India will once again look at managing its finances in a disciplined manner. The budget on February 1 will likely show the government's commitment to bringing down the fiscal deficit again.
It represents the gap between the government's income and expenditure. Think of it as the financial bridge between what the government earns and what it spends. The government is all set to achieve its target for this year.
Finance Minister Nirmala Sitharaman set the stage by announcing a bold fiscal deficit target of 4.9 per cent of GDP for this year – a significant drop from the previous year. So, how does the government cover the shortfall in revenue? The answer lies in strategic borrowing. The government floats government securities, issues bonds, and even taps into savings schemes to secure the necessary funds.
The Reserve Bank of India also transfers huge sums of money from the excess on its balance sheet. As we approach budget 2025, all eyes are on the finance minister's announcement. The finance commission recommended reducing the fiscal deficit further to 4.5 per cent by FY 2026. With the economic survey projecting GDP growth between 6-6.5 per cent, the government is poised to re-evaluate its fiscal strategy.
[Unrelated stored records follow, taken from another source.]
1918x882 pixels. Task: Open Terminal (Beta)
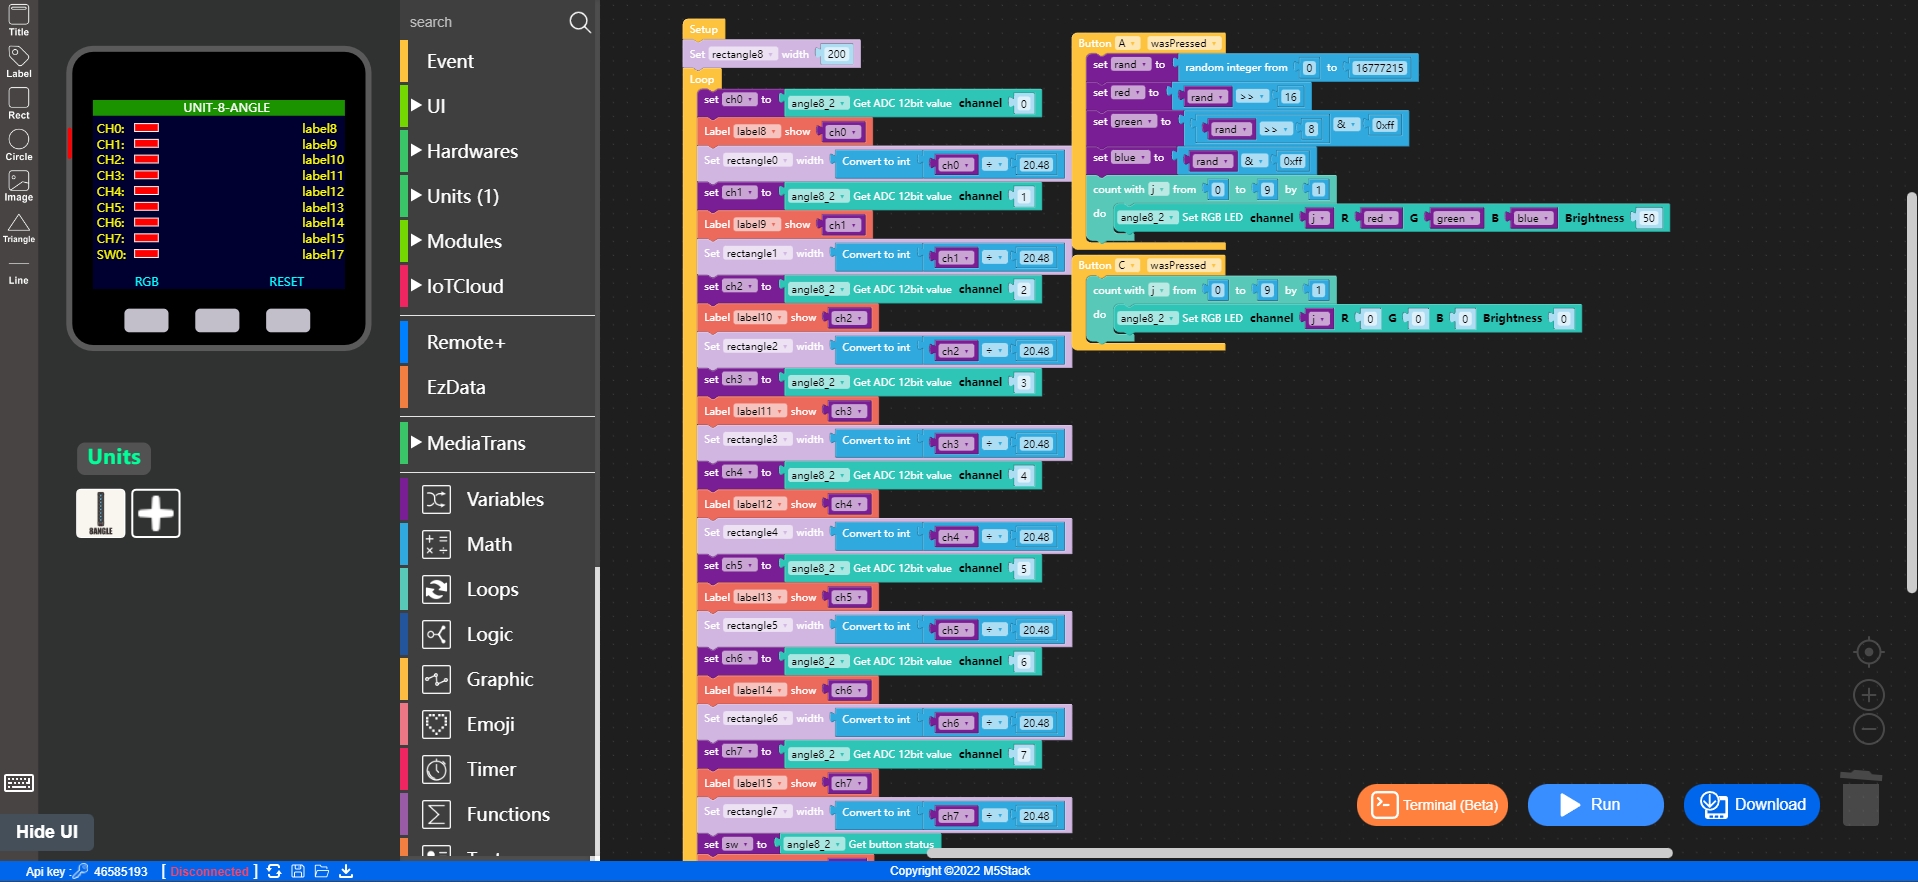click(1432, 805)
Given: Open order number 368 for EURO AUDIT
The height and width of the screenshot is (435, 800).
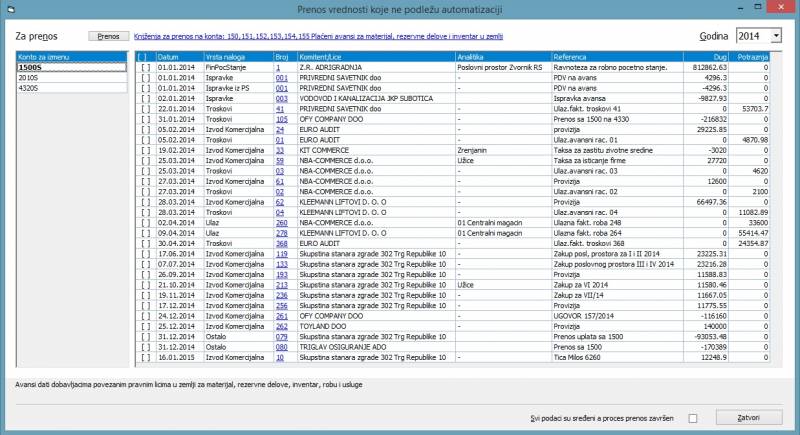Looking at the screenshot, I should tap(282, 242).
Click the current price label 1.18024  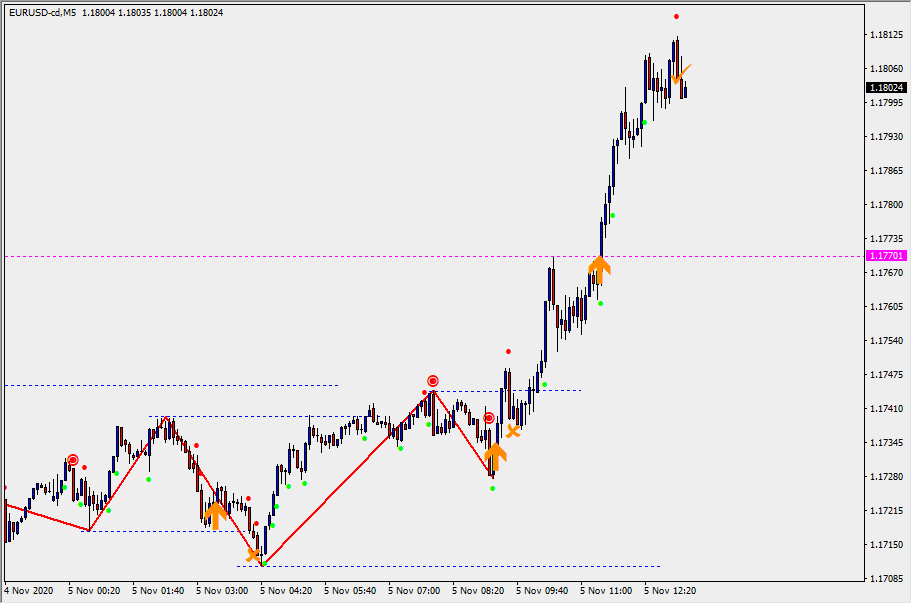[x=886, y=87]
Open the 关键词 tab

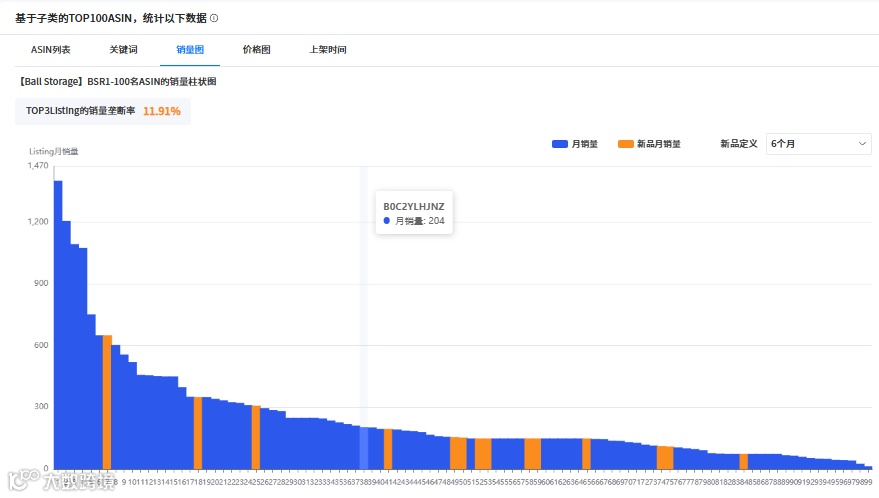click(123, 50)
Data earlier this month indicated that the nominal growth for this fiscal year is 9.7 per cent, which is below the budget target of 10.5 per cent. India's real growth is projected to have decreased to 6.4 per cent, according to initial advance estimates.
This is due to an unexpected slowdown in the September quarter, during which growth reached a near two-year low of 5.4 per cent. Despite nominal growth data falling short of the objective set in budget 2024, experts predict that restrained capital spending and a surge in revenues will keep the deficit aim in control.